Search code examples
pythoneclipseweb-scrapingbeautifulsoup

BeautifulSoup webscrape, isolate specific tag with random html class


new to web scraping here. I've managed to successfully scrape a website, however i've encountered one problem. Within the article class there is usually only one 'p' tag, however sometimes randomly in an article class there will be two or three 'p' tags with some irrelevant text. The tag I want always appears like this:

<p onclick="window.location.href = 'https://www.blahblah.com/somenumbers'">
some blah blah text
</p>

whereas the other randomly appearing 'p' tags only appear as

<p> irrelevant text </p>

The problem is I don't know how to grab only the 'p onclick' tag because while the website is always the same, the 'some numbers' bit always changes. I only need the blah blah text within the 'p onclick' tag. At the moment I'm scraping all the text from the p tags, so for most of the information i get the required text, but then when the random p tags appear i also scrape the irrelevant text. They also appear in random order, so using 'content' doesn't work.

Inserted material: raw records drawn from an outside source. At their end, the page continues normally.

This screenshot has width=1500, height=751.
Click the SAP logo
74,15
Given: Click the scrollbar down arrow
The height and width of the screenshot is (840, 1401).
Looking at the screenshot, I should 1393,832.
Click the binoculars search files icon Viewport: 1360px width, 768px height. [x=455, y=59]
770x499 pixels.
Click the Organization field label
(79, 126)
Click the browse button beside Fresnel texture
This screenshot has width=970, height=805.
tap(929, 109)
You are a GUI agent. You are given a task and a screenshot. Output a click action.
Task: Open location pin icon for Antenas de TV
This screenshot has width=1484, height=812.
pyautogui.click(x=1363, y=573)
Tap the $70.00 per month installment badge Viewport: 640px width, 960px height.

I've tried various combinations of soup.findAll but the thing that stumps me are those changing website numbers. Can anyone please offer a solution?

Thanks in advance.

Vic


Solution

  • You could specify to find_all that the tag must have a non-empty onclick attribute with regular expressions, examples are given in the docs.

    For your case:

    >>> from bs4 import BeautifulSoup
    >>> import re
    >>> 
    >>> soup = BeautifulSoup('<p> blabla</p> and <p onclick="js action">blabla</p>')
    >>> soup.find_all('p', onclick=re.compile('.'))
    [<p onclick="js action">blabla</p>]